Time to get out your pencil and paper and practice that algebra we use to love in school so much. Don’t be intimated it’s not too bad, but if you are in the trucking business or certainly if you are a driver its a must to understand. This mathematical formula uses number of axles, axle spacing, and gross weight to solve for ‘w’ or the max gross weight that can be carried on any group of 2 or more axles.

Bridge Formula

Bridge Formula or Formula B

  1. w = maximum weight that can be carried on a group of 2 or more axles.
  2. l = the distance between the outer axles of any axle group.
  3. n = number of axles in the group

The physics involved here, is that the more the gross weight is spread over a distance (axle spacing) and the more points on the ground (number of axles) the more weight you can handle. It is similar to the idea of walking on ice. If you stand up on the ice your entire weight is on your feet in a small area. This is not advised if the ice is thin! However, if you got on your hands and knees you are spreading your weight out further with more points on the ground. Even better would be to lay on the ice, but I don’t need to mention “don’t try this at home”.
bridge formula diagram
Although the formula will work on any axle group and that all axle groups must comply with the bridge formula, there are 3 important axle groups that are most widely used. If these 3 are satisfied than the other axle groups general satisfy the formula B.

Source data:
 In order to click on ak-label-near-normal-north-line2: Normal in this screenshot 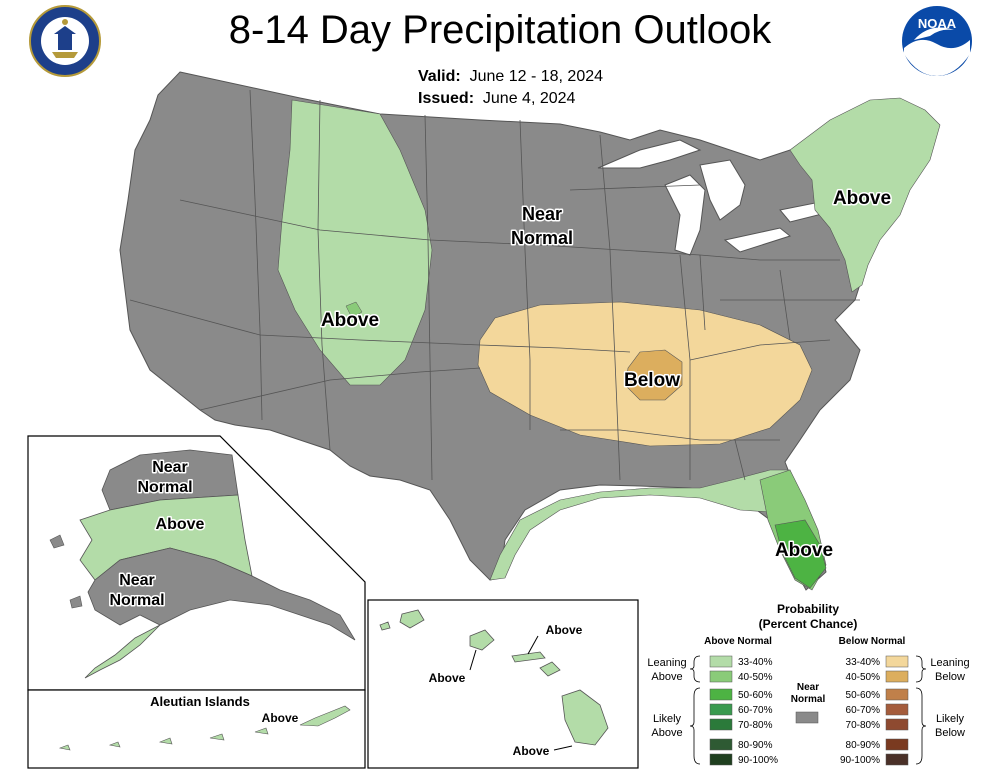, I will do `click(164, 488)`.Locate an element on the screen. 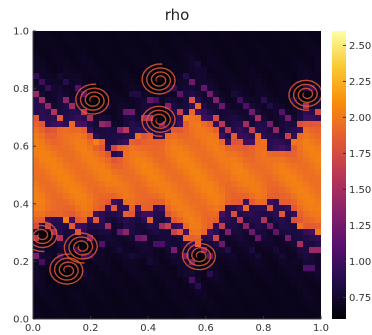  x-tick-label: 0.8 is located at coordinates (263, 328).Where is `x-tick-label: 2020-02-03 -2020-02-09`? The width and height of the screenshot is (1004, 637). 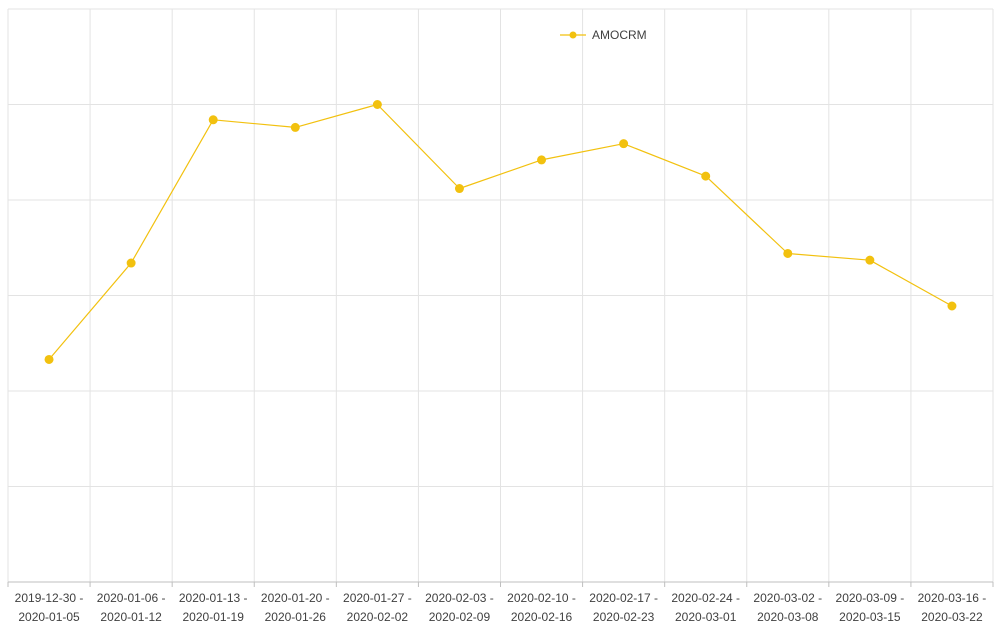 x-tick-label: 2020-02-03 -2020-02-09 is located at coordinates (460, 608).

==

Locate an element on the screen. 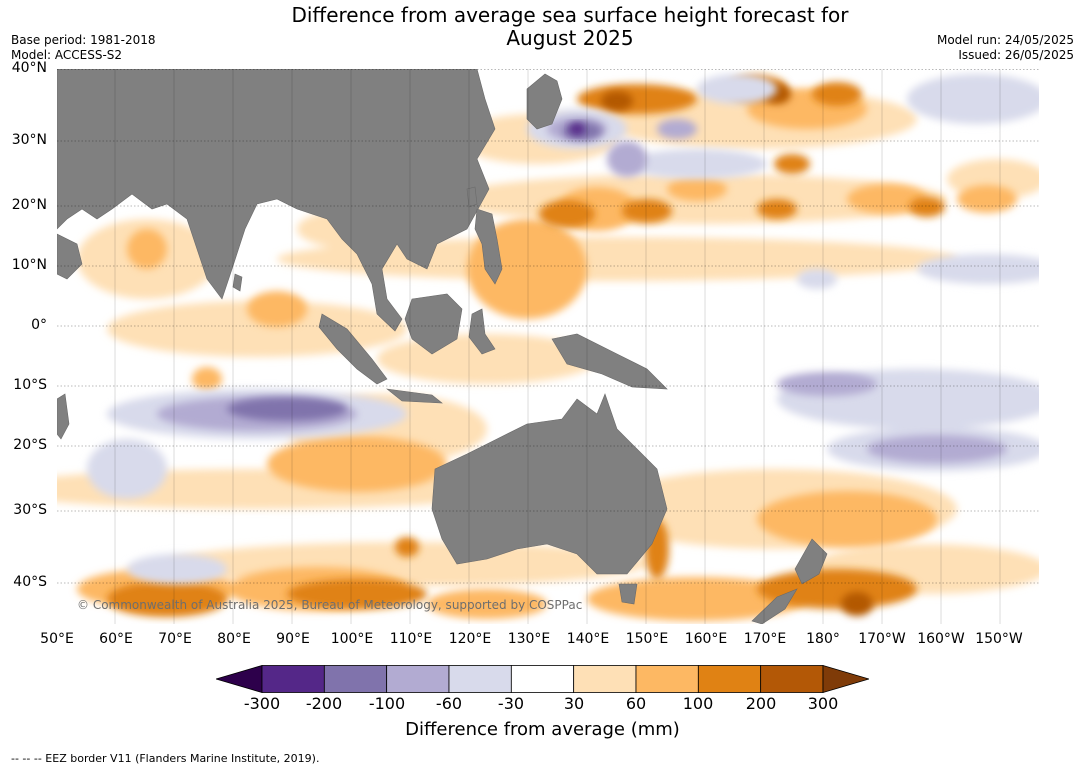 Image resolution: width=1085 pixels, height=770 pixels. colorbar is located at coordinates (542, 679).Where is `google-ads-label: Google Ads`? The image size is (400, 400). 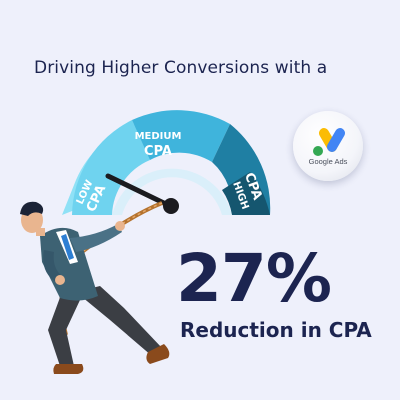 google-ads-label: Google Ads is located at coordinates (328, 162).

Directions:
(a) In the bridge formula text, what does the letter "n" stand for?
(b) Write what comes next in the bridge formula text, starting right after its last sentence.
The lines above are separate material with no connection to the bridge formula text.

Exercise results:
(a) The number of axles in the group.

(b)
  • Axle Group 1 – 3, an interior group called the “tractor group”
  • Axle Group 2 – 5, an interior group called the “trailer group”
  • Alxe Group 1 – 5, the outer group

    The Bridge Formula Steps

    Using the example above lets write the formula and then fill in the blanks to solve. Let’s use the “tractor group” of axles first. 1 – 3.

    1. w = 500(ln / (n-1) + 12n + 36)
    2. w = 500(20(3) / (3-1) + 12(3) + 36)
    3. w = 500(60 / 2 + 36 + 36)
    4. w = 500(30 + 36 + 36)
    5. w = 500(102)
    6. w = 51,000 lbs

    Now lets try it again with the “outer group”

    1. w = 500(ln / (n-1) + 12n + 36)
    2. w = 500(51(5) / (5-1) + 12(5) + 36)
    3. w = 500(255 / 4 + 60 + 36)
    4. w = 500(63.75 + 60 + 36)
    5. w = 500(159.75)
    6. w = 79,875 lbs

    The rule also states the answer is rounded to the nearest 500 lbs, so the outer group above would be 80,000 lbs. There are also charts available for quick reference that help find the answer quickly. Any transportation professional is at least familiar with this formula if he/she doesn’t always use it.

    Exceptions

    Yes, there always seems to be exceptions and in this case there is only one. Two consecutive sets of tandem axles may carry 34,000 lbs each if the overall distance between the first and last axle of these tandems is 36 feet or more.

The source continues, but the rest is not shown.